LEGAL: Post 9-11 Workplace, The
May 1, 2002
Post-Ssptember 11 workplace issues continue to vex businesses and employment law specialists. For example, can a company fire a worker who refuses to travel by plane or to sort mail? A mid-sized engineering consulting firm has faced both situations.
Two of the firm's key employees said no to flying, even after the client offered to arrange a private jet for their travel. The firm had already decreased its employee's travel and had allowed some to telecommute. The impasse was resolved when representatives from another of the firm's offices substituted for the resisting employees. The surrogates successfully conducted a necessary on-site inspection in a complicated arrangement involving cell phones and video cameras.
Employment attorneys see these situations as novel applications of traditional privacy, discrimination and bargaining issues.

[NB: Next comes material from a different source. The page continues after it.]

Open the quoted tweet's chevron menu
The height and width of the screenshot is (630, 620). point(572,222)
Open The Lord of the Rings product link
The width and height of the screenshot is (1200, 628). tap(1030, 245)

“I don't think lawyers have a clue about how to advise their clients on some of these things,” attorney Robert Lipman told The Wall Street Journal. “A lot of these problems don't have a legal remedy because nobody contemplated something like this.”

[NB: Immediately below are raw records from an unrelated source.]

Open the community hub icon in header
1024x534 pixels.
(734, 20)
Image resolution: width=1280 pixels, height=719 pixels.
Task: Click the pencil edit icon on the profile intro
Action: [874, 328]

Eventually, a company has the right to carry on its business. It may reassign or even terminate an employee who declines air travel if no other practicable alternative exists. However, this discretion has its limits. Hiding deep within the National Labor Relations Act is a provision that protects even non-union employees who engage in “concerted activity.”
That's why some 15 employees who feared anthrax contamination at a waste management firm's various offices could not be forced to handle mail. When two or more workers agitate for better workplace protections, the federal law prevents an employer from disciplining or firing them.
Similarly, a mail handler who insisted on wearing gloves to deliver mail within the company offices could not be deterred — even when the gloves made other employees nervous. Indeed, several federal agencies have issued guidelines that suggest the precautionary use of gloves by office workers.
Interest in improving security and diminishing potential liability has prompted some chemical manufacturers and hazardous materials generators to ask trucking firms and other transporters to supply background information on drivers and other handlers. Citing privacy concerns, some fleet operators have flatly refused to supply anything more than names and photo identification of their employees.